News and Opinion from Sisters, Oregon
The soaking rain Sisters has experienced for the past couple of weeks feels mighty good to McKibben Womack.
The young Marine - a native of Sisters - has just returned from a 6-1/2-month tour of duty in the baking sands and concrete blast furnaces of Iraq, where temperatures soared well above 100 degrees.
"145 degrees was the hottest day we had," Womack said, as a soft rain misted down.
Womack was deployed with A-114 Battalion, an artillery unit reassigned to military police duties running a detention facility in the chronic hotspot of Ramadi.
"The first three or four months we got mortared pretty much every day," he said.
Womack was not engaged in direct combat, but it was going on all around him as he processed Arab fighters captured as the Marines struggled for control of the streets.
His unit also handled prisoner transfer and release.
The young Marine learned enough Arabic to communicate effectively.
"We got pretty good at carrying on conversations," he said.
Womack said the nature of the prisoners was not what he had expected.

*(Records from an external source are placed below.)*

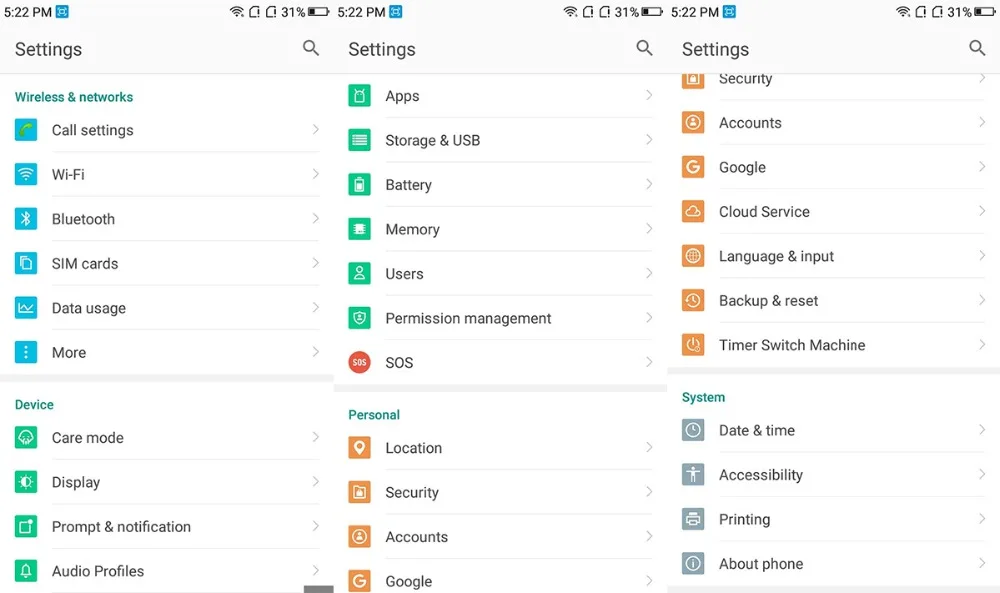
Task: Tap the Care mode icon
Action: (x=26, y=437)
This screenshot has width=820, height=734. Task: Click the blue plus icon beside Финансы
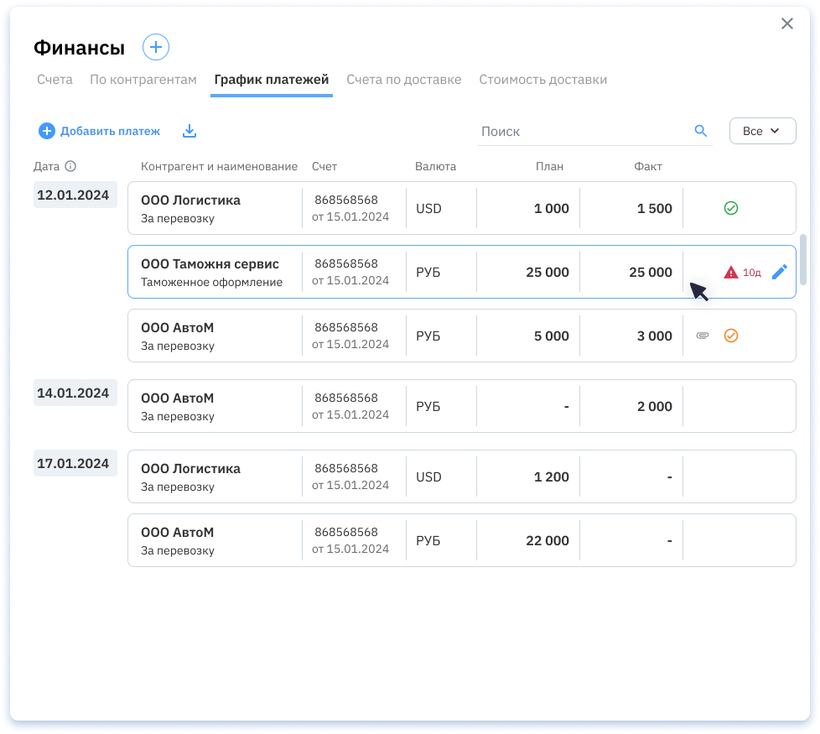tap(156, 47)
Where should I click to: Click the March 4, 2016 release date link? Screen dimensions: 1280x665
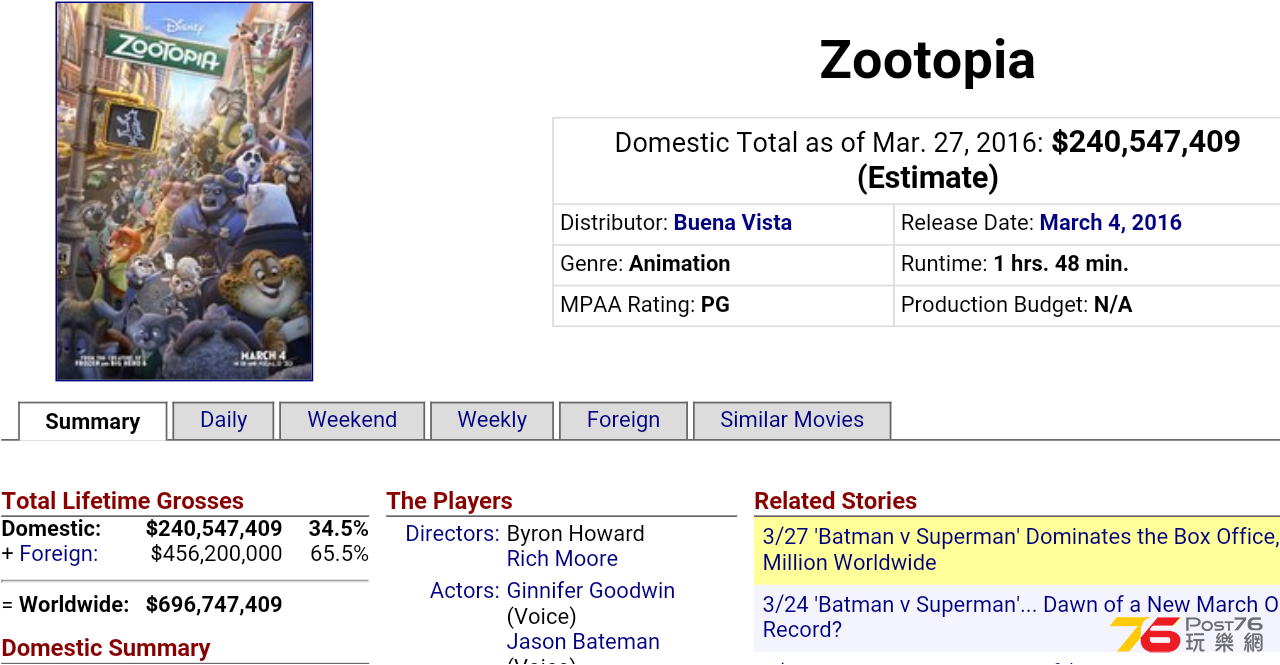pos(1111,223)
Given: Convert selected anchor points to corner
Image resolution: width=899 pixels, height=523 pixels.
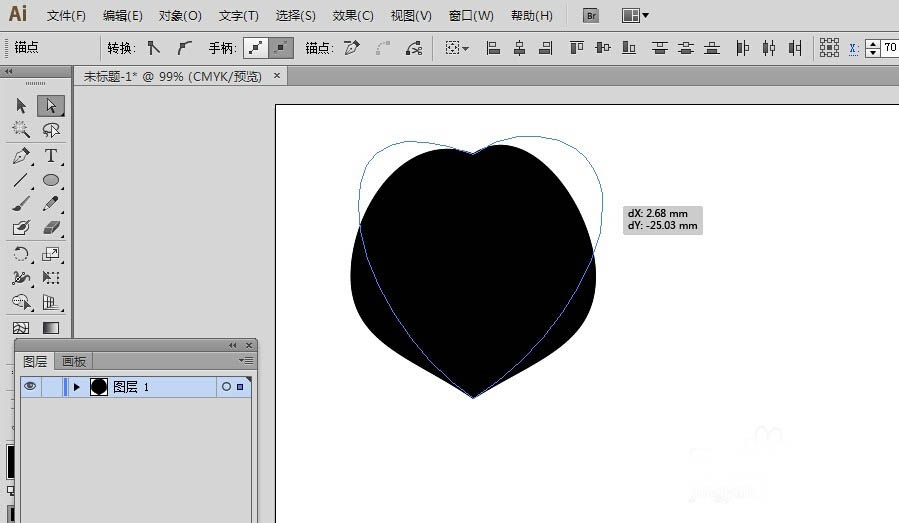Looking at the screenshot, I should point(154,47).
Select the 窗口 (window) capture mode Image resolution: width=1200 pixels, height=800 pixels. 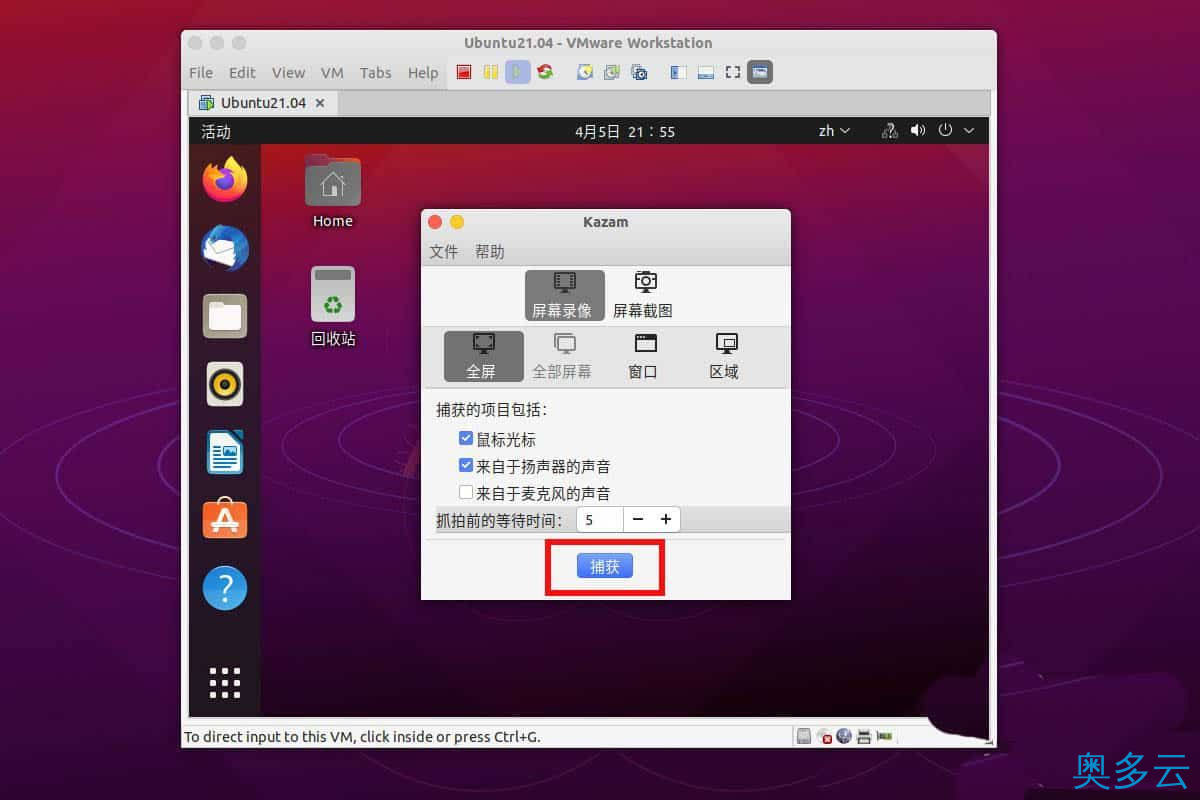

"They were very docile when they came in," he said. "We weren't prepared for that, because U.S. prisons usually have a tougher crowd."
Almost all of those detained had carried out attacks on coalition forces, Womack reported. That did not necessarily mean they were hardcore fighters.
"A lot of guys we captured would get paid by the insurgents to carry out attacks."
Many of these prisoners were very curious about life in America and they were often quite friendly to their guards. That friendliness could turn, though, Womack noted.
"You'd talk to them one dayand they'd just love you," he said. "Then they'd ask for glass of water, and it's a busy day, and they'd hate you because you're late."
Womack said there are straight jobs available to young Iraqi men.
"It's a big question whether they want the jobs or not," he said.
His unit handled a couple of fairly high-level detainees.
"We caught a couple of guys that were kind of ringleaders in the insurgency," he said. "They did a lot of the financing and stuff like that."
Womack said he thought there was some progress made in Ramadi during his tour. The daily mortar attacks had diminished to weekly shellings and the streets were more secure.
"When we first got there, Ramadi was pretty much a hotspot and anywhere you'd go in Ramadi you could get into a gunfight," he said.
By October there was about one IED (Improvised Explosive Device) attack a week and there were some neighborhoods where marines could enter homes and talk to residents.
Attacks were ramping up by the time Womack left as insurgents launched an offensive during the Islamic holy days of Ramadan.
"A lot of the people are afraid," Womack said. "So it's really important that we be out in the streets showing we really do care."
Womack believes the key to any success possible in Iraq must come from "understanding the Arab mindset."
He noted that Iraqis, long oppressed by the brutal regime of Saddam Hussein and now enduring three years of warfare, tend not to think much beyond the day-to-day. Not being future-oriented means that some Iraqis can make self-destructive decisions that appear reasonable at the time but don't give them much future.
Whether that mindset will change remains to be seen.
"The Arabs are a strong people if they can get behind something," Womack said. "It's just whether they can all get together, which is still up in the air."